Exercise a:
Reproduce the records from the line containing "Where should I click to: Click the maximum" through the line containing "pos(160,624)", keeping every line in that stretch and nothing outside it. Shift each coordinate in the answers by -59.

It's no surprise that in the long, storied and undeniably bizarre life of Howard Hughes, the first extended episode Martin Scorsese engages in The Aviator depicts the making of a film. What big-budget director wouldn't identify with Hughes' obsession to get his vision of World War I air battles on screen, or envy the nearly limitless resources Hughes drew upon while delaying production to await the proper cloud cover, then -- after talkies came in -- doubling his by cost re-shooting the whole thing for sound?
But Scorsese's own experiences with the cinematic vision thing aren't the only justification for this particular intro to the adult Hughes (played by Leonardo DiCaprio, who also starred in Scorsese's budget-ballooning Gangs of New York). His 1930 Hell's Angels let the then-boy tycoon indulge in both film and flying, two of the passions that would dominate his life. And in Scorsese's view, the production marked Hughes as a quintessential American: tragically heroic, a larger-than-life figure who realizes his dreams only to be annihilated by them.

Exercise b:
According to the piece on The Aviator, who plays the adult Howard Hughes?

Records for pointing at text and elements
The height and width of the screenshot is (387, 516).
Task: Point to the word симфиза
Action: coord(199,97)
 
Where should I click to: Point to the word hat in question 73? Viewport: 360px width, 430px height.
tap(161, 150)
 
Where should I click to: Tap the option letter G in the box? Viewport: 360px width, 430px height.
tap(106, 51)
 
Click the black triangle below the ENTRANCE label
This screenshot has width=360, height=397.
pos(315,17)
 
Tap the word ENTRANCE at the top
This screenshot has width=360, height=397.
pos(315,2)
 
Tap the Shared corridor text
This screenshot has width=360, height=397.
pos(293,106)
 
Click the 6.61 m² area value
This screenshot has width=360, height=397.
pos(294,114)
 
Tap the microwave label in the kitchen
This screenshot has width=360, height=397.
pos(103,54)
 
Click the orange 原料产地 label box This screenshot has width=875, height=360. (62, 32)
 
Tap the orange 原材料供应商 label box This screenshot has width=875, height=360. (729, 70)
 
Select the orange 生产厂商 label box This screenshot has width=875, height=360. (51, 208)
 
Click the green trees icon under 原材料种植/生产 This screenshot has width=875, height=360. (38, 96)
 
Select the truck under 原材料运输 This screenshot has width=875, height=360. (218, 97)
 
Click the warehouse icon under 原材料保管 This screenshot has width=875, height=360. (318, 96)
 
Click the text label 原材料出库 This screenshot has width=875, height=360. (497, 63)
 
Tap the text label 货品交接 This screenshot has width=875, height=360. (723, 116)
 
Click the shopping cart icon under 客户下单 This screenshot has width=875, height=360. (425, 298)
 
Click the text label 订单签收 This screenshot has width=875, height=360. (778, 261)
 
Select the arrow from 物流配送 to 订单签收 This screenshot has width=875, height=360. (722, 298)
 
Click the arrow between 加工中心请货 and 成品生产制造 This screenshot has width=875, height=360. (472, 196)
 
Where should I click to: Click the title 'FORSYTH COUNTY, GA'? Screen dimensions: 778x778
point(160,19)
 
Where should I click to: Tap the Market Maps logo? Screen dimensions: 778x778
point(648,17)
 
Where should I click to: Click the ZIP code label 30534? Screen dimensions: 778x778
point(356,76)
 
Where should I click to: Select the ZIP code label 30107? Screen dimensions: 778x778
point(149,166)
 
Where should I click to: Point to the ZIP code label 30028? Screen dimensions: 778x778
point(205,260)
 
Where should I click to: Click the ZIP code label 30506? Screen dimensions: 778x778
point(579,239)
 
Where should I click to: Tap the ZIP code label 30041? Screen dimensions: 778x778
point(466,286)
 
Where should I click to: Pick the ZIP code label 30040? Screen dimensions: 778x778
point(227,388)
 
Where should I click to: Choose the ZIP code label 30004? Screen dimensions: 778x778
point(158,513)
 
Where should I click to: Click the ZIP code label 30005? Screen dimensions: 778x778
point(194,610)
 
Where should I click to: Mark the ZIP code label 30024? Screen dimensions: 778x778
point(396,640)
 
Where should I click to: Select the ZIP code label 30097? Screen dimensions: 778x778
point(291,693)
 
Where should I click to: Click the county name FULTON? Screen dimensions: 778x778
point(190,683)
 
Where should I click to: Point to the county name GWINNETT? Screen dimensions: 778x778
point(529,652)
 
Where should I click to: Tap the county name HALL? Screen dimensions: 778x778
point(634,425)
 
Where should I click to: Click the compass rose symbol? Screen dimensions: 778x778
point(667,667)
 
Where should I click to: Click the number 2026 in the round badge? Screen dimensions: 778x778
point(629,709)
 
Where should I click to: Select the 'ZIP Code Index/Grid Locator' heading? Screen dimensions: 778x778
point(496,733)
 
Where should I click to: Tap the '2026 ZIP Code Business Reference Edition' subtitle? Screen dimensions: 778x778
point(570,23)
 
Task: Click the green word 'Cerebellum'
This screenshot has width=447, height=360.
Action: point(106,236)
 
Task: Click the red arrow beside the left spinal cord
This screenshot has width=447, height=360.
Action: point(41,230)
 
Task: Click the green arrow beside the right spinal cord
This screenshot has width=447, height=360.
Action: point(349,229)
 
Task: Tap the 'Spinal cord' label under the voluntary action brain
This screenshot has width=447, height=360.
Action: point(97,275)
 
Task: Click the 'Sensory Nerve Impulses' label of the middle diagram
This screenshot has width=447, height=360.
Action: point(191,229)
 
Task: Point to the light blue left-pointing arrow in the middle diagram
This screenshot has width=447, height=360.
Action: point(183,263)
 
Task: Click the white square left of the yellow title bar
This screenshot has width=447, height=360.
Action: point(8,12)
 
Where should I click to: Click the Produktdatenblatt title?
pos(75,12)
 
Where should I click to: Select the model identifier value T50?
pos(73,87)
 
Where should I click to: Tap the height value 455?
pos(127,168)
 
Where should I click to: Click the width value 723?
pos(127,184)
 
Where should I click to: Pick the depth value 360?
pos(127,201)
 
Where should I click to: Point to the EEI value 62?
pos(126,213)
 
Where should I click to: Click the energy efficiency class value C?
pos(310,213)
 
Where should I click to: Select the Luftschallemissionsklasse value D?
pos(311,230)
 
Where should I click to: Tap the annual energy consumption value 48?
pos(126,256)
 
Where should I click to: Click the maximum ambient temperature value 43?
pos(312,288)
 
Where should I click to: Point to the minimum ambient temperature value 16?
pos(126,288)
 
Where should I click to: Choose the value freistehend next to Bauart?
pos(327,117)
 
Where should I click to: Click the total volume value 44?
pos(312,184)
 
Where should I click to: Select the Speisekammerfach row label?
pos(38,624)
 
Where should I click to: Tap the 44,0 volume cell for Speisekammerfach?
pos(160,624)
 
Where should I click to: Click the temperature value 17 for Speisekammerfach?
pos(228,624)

Exercise result a:
Where should I click to: Click the maximum ambient temperature value 43?
pos(253,229)
 
Where should I click to: Point to the minimum ambient temperature value 16?
pos(67,229)
 
Where should I click to: Choose the value freistehend next to Bauart?
pos(268,58)
 
Where should I click to: Click the total volume value 44?
pos(253,125)
 
Where should I click to: Select the Speisekammerfach row label?
pos(-21,565)
 
Where should I click to: Tap the 44,0 volume cell for Speisekammerfach?
pos(101,565)

Exercise result b:
Leonardo DiCaprio